Cohere is on a mission to scale intelligence to serve humanity, focusing on training and deploying frontier models for AI systems. As a Senior Software Engineer in MLOps and Infrastructure, you'll join a team responsible for building critical infrastructure that underpins Cohere's success. The role demands expertise in designing and managing large-scale distributed systems, particularly with Kubernetes and GPU workloads. You'll work with cutting-edge cloud technologies across GCP, Azure, AWS, and OCI, while building automated systems for deployment and operations.
The position requires participation in a 24x7 on-call rotation (compensated) and targets candidates based in EMEA. You'll be instrumental in developing self-service systems, custom Kubernetes operators, and ensuring robust observability and resilience. The ideal candidate brings 5+ years of production infrastructure experience, strong troubleshooting skills, and a collaborative mindset.

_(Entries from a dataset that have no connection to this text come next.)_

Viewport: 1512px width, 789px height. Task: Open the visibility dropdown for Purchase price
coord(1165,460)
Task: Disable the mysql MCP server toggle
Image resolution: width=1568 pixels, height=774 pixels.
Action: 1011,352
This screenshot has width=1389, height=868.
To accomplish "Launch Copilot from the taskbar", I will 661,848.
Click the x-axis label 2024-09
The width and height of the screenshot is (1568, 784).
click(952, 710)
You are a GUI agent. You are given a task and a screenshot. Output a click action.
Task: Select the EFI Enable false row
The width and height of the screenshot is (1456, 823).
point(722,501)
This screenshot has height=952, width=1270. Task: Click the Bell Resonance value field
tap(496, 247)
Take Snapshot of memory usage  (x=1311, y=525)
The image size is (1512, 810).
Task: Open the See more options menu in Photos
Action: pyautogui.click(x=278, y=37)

Cohere offers an inclusive work environment with offices in Toronto, New York, San Francisco, and London, providing flexibility with remote work options. The company values diversity and offers comprehensive benefits including health and dental coverage, mental health support, parental leave, and generous vacation time. This is an opportunity to work with world-class professionals while shaping the future of AI infrastructure.
If you're passionate about building systems that enhance developer productivity, have experience with Go programming, and enjoy contributing to open-source solutions, this role offers the chance to make a significant impact in the AI industry while working with cutting-edge technology.